BEGIN Records for this task

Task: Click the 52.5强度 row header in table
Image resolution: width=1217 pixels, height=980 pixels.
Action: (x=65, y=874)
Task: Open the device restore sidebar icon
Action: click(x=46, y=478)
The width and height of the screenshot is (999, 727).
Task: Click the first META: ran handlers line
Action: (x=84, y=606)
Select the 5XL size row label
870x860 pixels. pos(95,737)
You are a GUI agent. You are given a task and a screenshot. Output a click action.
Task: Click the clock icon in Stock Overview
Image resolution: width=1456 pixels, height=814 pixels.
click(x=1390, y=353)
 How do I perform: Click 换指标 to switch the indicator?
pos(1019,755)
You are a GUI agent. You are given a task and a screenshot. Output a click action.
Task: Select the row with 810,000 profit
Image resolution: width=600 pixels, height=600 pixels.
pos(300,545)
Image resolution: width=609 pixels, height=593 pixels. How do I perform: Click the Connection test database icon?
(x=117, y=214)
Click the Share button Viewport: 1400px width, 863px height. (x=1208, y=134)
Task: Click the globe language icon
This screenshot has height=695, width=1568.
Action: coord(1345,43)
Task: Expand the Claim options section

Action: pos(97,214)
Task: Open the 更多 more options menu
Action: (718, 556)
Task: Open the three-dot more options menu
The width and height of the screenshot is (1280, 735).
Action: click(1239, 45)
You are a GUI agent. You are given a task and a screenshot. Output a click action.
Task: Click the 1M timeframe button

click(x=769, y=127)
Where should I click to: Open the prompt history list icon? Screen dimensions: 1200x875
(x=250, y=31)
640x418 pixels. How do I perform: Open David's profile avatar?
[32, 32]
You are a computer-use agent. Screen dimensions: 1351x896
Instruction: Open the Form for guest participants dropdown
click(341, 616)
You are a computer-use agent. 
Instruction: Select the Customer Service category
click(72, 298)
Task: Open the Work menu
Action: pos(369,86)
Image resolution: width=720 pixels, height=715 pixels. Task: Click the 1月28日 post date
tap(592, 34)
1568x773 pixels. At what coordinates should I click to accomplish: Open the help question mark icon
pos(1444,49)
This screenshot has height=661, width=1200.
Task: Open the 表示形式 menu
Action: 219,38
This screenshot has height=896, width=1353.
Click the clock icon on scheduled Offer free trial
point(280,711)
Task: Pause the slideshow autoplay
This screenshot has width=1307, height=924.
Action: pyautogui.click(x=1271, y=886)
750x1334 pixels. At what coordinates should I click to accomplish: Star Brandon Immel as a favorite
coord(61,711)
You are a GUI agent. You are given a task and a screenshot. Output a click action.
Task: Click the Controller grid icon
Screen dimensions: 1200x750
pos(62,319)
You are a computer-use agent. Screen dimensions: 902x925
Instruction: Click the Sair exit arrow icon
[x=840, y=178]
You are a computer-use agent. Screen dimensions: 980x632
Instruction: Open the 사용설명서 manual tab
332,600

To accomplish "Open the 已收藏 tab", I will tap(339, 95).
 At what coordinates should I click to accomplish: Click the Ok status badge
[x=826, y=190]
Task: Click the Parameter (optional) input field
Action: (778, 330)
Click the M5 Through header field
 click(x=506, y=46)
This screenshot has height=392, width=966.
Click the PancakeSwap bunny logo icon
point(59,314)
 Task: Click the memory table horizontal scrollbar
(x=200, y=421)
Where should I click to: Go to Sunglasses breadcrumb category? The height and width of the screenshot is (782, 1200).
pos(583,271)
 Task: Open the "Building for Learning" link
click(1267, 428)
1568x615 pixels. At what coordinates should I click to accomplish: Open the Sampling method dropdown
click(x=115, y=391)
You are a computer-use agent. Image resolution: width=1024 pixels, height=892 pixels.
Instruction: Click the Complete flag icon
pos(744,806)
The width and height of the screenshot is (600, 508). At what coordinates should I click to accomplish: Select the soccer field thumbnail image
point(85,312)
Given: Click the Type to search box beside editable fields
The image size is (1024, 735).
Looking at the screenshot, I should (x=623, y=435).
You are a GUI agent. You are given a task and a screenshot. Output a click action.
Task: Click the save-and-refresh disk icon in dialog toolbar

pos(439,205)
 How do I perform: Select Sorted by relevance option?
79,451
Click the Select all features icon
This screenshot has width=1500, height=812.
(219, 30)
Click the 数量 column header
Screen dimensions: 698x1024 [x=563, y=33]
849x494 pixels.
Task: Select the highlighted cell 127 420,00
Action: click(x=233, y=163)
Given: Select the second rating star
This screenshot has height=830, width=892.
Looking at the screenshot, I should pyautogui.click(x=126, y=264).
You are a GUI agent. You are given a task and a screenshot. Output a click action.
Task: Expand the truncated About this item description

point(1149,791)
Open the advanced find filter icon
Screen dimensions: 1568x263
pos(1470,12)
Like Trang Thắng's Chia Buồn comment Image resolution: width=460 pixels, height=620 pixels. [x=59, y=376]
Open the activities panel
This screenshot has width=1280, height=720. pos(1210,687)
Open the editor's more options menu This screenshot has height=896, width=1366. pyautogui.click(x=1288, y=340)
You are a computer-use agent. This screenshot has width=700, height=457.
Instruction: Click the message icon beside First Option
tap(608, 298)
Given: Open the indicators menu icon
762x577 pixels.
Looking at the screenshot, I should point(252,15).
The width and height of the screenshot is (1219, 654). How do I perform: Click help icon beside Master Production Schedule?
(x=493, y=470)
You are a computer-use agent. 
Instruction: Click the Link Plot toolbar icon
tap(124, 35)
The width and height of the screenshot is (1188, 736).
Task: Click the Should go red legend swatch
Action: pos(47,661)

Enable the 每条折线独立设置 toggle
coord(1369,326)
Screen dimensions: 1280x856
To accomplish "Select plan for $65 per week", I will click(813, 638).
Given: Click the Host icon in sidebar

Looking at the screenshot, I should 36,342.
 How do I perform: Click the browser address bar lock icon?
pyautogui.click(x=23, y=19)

END Records for this task

## Your task
In the lines above, spot each one that contains the word "will" and copy it.

## Exercise answer
To accomplish "Open the 已收藏 tab", I will tap(339, 95).
To accomplish "Select plan for $65 per week", I will click(813, 638).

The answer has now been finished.